MadSci Network: Evolution
Query:

Re: Does evolution have a rate?

Date: Wed May 30 12:27:41 2001
Posted By: Aydin Orstan, Staff, Office of Food Additive Safety, Food and Drug Administration
Area of science: Evolution
ID: 991028237.Ev
Message:

In the fossil record there are many examples of rapid morphological changes 
in a series of species, followed by a long period during which little or no 
change takes place. Of course, relative to the geological time scale, a 
"rapid change" may still have taken a million or more years. It is usually 
assumed that rapid evolutionary events take place when the environment is 
changing. The environment of a species includes both the physical 
components that may affect the species, for example, the climate and the 
soil, and the biological components, for example, the predators, the 
parasites, the competitors and the food the species consumes.

So, the rate of evolution of a population of a species can increase if 
there is a significant and persistent change in its environment. But can 
that rate increase if the environment is stable? Probably not. Once a 
species evolves following a period of rapid change, it may enter a period 
during which it exists in a more or less stable relationship with its 
environment. During that period, natural selection may act to preserve 
rather than change the species.

● **Data supplied**:
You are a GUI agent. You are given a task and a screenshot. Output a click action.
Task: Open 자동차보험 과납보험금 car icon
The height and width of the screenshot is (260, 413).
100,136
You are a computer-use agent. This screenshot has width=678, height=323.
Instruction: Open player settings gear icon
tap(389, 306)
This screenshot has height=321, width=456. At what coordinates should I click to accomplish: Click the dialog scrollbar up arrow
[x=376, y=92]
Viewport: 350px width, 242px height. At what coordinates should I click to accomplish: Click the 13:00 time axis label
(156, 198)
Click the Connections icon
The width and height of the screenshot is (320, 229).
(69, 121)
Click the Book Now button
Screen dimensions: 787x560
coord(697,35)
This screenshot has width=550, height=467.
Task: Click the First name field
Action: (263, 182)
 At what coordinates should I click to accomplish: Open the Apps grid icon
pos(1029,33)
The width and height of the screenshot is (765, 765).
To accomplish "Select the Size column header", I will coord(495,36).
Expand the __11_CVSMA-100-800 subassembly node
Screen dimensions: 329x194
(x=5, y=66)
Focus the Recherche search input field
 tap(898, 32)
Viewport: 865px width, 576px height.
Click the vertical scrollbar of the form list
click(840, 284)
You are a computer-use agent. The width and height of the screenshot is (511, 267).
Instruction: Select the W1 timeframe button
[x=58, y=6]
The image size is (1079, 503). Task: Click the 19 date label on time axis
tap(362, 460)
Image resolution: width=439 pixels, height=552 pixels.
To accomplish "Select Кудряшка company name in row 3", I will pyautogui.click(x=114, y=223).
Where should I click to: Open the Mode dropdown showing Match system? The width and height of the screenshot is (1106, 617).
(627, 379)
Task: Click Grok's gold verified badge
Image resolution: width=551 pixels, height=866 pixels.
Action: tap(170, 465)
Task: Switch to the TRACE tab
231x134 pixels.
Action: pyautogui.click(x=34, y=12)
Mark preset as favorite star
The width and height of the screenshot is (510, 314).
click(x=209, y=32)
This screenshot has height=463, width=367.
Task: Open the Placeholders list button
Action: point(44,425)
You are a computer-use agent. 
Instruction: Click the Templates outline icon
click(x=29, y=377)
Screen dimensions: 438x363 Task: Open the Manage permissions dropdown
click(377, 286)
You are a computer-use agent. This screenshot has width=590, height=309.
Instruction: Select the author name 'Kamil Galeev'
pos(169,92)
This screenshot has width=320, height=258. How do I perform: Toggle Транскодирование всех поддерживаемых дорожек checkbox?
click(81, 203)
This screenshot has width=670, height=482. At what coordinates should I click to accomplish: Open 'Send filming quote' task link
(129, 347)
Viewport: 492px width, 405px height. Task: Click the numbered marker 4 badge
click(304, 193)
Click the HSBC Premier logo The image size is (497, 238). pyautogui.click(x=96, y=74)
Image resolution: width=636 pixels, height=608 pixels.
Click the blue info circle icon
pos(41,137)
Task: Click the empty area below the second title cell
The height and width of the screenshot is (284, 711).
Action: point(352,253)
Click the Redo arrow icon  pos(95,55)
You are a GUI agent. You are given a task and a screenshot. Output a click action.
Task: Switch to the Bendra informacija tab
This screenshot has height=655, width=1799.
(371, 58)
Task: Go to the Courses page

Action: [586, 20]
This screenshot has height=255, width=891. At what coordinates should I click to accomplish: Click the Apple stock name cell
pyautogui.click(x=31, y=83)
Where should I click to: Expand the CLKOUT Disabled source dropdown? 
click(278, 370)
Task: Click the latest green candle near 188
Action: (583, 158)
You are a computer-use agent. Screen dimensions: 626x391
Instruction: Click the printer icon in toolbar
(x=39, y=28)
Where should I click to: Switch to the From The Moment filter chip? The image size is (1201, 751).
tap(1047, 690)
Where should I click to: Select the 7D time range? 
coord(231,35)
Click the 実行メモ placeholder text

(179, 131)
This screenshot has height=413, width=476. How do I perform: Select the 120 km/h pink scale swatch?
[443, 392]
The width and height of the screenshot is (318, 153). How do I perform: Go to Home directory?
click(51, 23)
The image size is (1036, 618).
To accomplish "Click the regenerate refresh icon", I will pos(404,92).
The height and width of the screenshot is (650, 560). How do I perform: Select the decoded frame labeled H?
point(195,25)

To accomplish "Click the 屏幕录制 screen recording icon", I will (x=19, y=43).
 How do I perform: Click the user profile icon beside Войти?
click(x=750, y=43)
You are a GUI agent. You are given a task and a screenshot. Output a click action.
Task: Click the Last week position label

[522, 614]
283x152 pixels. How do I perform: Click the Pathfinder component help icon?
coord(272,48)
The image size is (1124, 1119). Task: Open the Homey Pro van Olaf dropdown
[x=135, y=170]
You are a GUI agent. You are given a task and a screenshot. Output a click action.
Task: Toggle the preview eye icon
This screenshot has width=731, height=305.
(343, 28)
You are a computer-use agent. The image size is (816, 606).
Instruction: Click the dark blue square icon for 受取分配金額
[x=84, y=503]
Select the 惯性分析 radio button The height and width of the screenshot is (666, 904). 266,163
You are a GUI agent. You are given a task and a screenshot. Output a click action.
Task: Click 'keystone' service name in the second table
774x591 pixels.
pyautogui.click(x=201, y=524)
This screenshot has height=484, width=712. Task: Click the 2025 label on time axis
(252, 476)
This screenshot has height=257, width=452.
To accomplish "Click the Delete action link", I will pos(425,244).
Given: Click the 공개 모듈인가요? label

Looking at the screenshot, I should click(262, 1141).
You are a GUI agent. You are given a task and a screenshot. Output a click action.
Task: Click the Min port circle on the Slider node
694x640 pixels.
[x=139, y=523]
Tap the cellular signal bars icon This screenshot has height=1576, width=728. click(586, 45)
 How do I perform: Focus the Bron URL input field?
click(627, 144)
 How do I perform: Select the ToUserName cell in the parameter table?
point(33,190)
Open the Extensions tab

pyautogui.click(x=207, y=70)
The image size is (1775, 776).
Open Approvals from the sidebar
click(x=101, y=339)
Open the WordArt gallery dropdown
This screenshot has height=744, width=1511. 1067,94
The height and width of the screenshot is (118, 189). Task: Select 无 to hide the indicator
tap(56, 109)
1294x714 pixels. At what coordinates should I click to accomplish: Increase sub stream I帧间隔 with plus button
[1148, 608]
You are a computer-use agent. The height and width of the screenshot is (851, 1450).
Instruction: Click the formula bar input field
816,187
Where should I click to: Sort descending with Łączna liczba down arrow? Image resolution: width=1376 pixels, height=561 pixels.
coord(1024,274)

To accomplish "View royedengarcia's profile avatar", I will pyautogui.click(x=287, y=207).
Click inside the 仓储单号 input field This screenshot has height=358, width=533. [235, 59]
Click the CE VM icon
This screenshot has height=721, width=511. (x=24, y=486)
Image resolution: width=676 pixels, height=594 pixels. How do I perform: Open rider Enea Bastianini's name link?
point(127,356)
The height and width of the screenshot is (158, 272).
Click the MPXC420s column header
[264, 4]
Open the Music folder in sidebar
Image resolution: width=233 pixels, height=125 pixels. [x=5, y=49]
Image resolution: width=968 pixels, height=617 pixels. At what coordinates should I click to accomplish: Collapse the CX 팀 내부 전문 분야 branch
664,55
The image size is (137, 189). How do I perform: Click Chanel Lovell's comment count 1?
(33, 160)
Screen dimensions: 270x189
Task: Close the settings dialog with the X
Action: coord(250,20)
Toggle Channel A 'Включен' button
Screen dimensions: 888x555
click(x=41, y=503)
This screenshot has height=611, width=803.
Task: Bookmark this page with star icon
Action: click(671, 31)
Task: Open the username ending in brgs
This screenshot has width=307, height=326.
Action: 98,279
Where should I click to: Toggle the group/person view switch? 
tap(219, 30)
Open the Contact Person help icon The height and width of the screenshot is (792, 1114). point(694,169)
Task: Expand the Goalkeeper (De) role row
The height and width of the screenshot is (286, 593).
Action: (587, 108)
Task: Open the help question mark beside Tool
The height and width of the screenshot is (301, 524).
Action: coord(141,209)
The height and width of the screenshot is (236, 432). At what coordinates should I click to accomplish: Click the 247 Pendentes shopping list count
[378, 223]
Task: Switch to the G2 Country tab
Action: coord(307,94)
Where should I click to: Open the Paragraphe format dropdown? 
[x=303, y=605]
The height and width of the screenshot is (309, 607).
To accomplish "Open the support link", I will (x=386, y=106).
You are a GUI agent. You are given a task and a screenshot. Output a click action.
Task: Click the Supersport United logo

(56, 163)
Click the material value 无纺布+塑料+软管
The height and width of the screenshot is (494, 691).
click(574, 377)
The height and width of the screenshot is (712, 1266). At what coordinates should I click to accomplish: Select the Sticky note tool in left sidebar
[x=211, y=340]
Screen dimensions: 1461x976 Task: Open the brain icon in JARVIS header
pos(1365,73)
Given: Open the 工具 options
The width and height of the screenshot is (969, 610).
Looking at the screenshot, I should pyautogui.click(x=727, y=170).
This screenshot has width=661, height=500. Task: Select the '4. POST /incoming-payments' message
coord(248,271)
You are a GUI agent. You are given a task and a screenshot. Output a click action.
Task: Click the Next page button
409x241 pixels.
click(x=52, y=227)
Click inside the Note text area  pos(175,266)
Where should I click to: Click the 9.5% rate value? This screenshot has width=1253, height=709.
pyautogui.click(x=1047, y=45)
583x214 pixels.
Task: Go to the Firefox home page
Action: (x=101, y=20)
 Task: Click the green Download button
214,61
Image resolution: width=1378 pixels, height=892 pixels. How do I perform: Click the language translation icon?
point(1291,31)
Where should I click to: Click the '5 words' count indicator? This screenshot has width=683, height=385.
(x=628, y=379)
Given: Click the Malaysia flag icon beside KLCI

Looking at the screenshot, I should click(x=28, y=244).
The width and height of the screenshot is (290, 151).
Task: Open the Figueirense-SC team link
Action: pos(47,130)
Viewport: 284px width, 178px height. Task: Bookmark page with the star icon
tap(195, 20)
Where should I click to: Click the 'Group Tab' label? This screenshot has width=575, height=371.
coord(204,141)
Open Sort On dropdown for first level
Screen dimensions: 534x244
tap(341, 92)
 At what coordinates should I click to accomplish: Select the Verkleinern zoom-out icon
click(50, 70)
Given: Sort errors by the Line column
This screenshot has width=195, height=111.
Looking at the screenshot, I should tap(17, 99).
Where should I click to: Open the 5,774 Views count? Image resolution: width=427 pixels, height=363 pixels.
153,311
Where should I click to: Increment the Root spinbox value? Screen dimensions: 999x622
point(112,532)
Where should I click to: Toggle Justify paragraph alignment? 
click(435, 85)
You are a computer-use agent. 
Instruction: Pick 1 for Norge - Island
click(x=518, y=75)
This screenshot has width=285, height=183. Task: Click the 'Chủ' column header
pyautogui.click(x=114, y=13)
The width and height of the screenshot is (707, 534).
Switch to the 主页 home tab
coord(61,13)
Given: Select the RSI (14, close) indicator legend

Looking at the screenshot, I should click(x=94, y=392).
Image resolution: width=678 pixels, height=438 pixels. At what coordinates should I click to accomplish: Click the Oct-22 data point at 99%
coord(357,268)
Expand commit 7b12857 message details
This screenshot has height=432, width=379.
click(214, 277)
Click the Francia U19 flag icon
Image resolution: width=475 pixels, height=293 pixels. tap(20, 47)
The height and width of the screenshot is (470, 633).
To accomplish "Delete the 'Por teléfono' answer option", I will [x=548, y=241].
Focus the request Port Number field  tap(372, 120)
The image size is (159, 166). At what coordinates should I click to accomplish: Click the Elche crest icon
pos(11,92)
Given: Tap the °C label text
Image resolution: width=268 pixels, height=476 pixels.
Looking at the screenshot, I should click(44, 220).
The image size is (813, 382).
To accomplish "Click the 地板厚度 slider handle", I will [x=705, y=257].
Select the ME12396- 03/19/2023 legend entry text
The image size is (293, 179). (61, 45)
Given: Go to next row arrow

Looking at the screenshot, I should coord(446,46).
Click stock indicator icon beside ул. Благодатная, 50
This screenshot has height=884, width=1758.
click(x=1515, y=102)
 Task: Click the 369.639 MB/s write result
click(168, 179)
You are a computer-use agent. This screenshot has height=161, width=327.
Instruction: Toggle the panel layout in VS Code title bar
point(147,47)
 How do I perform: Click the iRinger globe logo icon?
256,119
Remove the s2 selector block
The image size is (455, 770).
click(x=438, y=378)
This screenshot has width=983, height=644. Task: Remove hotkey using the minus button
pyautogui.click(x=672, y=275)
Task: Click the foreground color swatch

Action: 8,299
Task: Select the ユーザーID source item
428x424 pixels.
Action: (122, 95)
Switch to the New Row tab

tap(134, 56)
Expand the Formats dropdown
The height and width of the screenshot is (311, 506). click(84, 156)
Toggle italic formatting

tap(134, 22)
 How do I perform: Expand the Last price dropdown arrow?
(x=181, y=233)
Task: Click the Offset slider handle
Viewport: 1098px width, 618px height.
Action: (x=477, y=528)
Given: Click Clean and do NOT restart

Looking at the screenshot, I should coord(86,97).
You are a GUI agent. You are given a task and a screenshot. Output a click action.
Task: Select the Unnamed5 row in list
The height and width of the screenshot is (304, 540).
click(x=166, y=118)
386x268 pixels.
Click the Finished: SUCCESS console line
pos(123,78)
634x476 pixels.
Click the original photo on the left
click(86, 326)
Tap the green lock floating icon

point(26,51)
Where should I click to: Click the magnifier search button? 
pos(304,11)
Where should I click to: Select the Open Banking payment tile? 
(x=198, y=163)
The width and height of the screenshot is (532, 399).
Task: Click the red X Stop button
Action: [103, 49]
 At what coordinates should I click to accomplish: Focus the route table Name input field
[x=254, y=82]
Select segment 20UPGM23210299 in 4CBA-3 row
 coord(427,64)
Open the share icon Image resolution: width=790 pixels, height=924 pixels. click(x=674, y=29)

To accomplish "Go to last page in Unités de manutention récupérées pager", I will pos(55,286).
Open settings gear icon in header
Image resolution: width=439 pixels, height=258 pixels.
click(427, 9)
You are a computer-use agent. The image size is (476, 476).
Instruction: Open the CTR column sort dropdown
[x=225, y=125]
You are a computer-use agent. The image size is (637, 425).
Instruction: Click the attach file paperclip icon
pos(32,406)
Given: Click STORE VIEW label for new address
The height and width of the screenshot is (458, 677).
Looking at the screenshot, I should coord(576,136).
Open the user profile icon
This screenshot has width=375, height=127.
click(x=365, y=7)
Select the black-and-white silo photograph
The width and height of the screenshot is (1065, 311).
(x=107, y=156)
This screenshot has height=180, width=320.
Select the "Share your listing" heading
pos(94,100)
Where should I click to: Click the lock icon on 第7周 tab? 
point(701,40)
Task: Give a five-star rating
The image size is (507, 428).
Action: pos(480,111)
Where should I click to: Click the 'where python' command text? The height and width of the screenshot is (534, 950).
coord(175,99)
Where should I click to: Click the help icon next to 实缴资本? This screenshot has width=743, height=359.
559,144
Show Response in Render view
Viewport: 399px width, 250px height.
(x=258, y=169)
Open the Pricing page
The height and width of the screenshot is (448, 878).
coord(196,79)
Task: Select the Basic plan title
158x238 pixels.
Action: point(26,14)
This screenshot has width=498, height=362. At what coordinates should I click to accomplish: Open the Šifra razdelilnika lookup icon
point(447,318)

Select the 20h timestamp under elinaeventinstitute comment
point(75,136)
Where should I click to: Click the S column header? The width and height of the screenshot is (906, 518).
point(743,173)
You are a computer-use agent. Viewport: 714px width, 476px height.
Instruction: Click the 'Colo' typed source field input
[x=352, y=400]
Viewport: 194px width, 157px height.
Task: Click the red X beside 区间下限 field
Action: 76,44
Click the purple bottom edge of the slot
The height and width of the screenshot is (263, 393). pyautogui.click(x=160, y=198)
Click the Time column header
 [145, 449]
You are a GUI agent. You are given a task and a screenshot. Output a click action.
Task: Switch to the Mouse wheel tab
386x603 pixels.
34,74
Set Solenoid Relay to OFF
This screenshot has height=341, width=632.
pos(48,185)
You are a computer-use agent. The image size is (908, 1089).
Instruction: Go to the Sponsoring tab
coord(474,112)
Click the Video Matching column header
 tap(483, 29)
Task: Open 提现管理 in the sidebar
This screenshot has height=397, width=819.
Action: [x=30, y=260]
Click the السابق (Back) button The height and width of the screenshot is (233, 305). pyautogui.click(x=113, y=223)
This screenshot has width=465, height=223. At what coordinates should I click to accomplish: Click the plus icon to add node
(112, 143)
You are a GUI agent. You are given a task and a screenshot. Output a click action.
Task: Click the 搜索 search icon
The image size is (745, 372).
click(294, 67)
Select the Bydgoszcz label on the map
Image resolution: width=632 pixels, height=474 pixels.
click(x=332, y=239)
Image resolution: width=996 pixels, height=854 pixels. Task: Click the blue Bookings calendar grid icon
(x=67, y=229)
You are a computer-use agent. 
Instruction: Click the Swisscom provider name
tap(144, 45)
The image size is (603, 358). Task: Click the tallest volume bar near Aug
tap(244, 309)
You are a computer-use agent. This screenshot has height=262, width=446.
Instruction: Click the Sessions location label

● **Exercise**: According to the text on the rate of evolution, under what condition is it usually assumed that rapid evolutionary events take place? Please leave the records aside; they play no part here.

● **Task answer**: When the environment is changing.